== Given task ==
Put every line of the listing below into a JSON list of strings, one string per line, skipping blank lines. Leave the pictures out.
## BEGIN Exercise materials
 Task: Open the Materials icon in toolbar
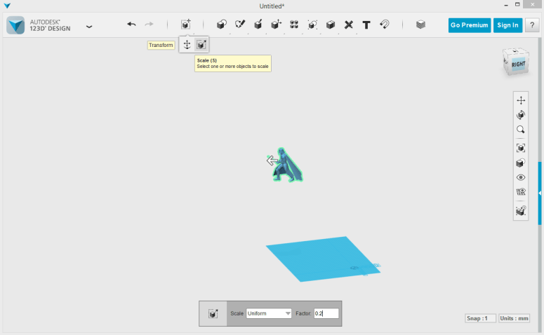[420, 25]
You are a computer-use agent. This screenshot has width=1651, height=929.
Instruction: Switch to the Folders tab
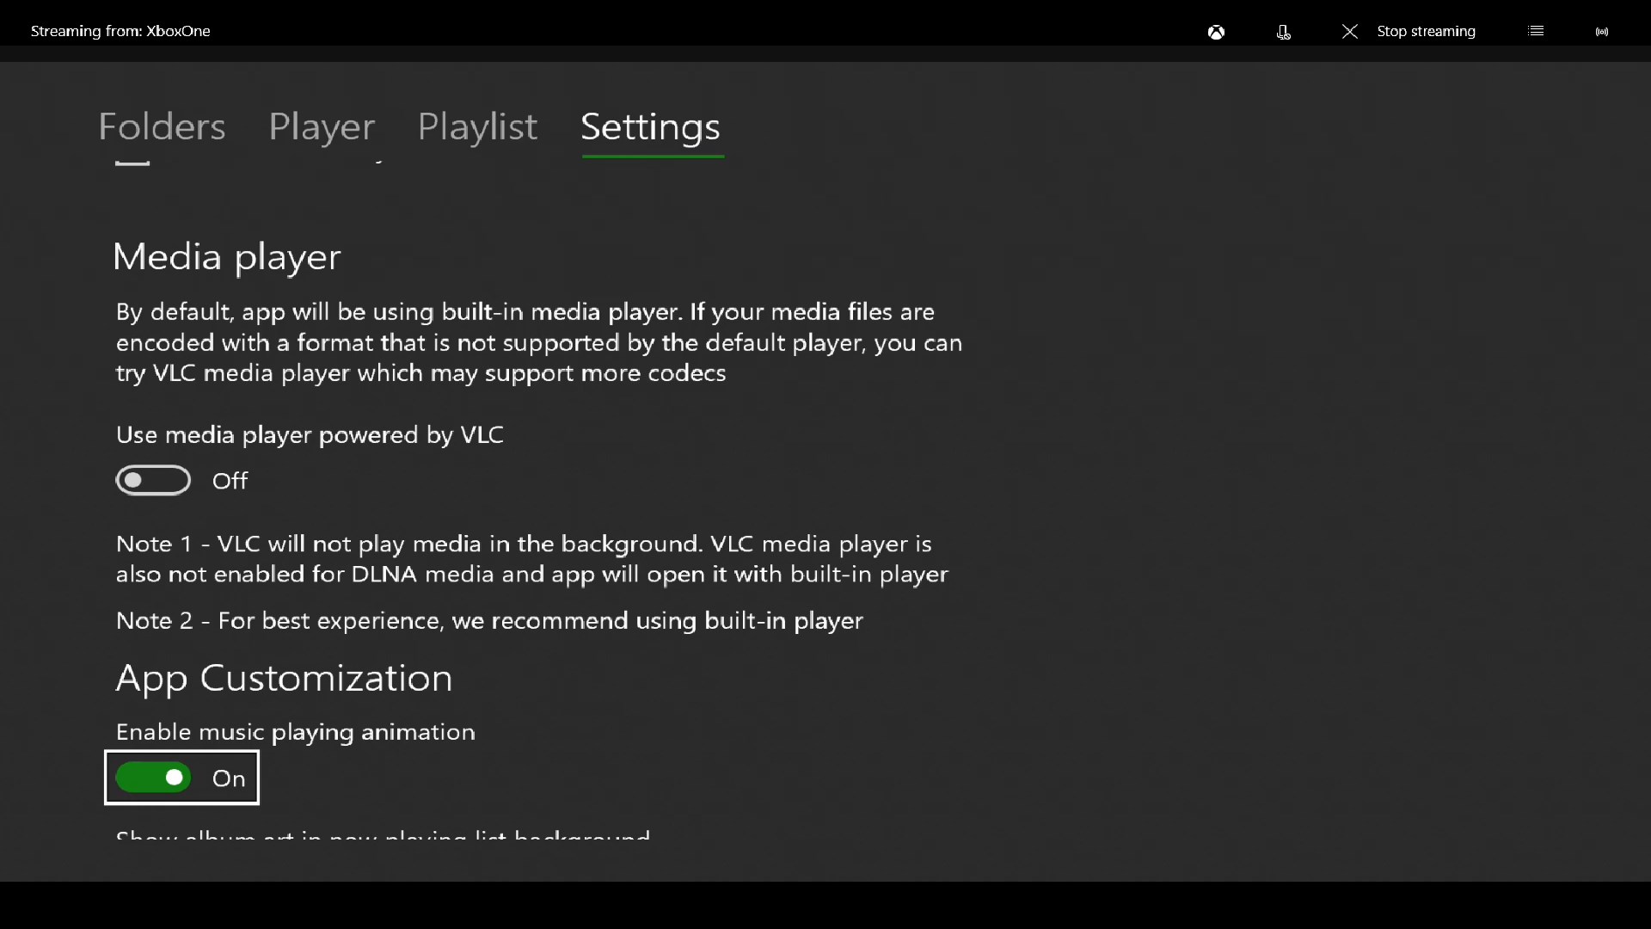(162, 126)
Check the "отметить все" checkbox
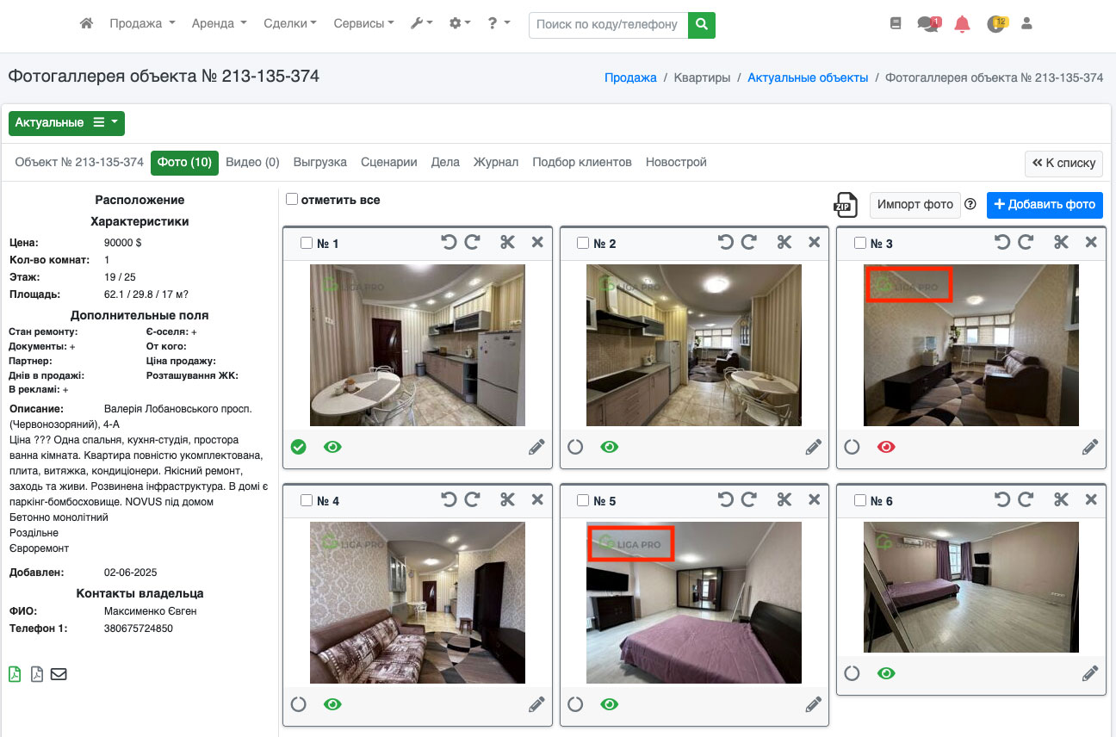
## END Exercise materials
== Exercise output ==
[
  " Task: Open the Materials icon in toolbar",
  "[420, 25]",
  "You are a computer-use agent. This screenshot has width=1651, height=929.",
  "Instruction: Switch to the Folders tab",
  "(162, 126)",
  "Check the \"отметить все\" checkbox"
]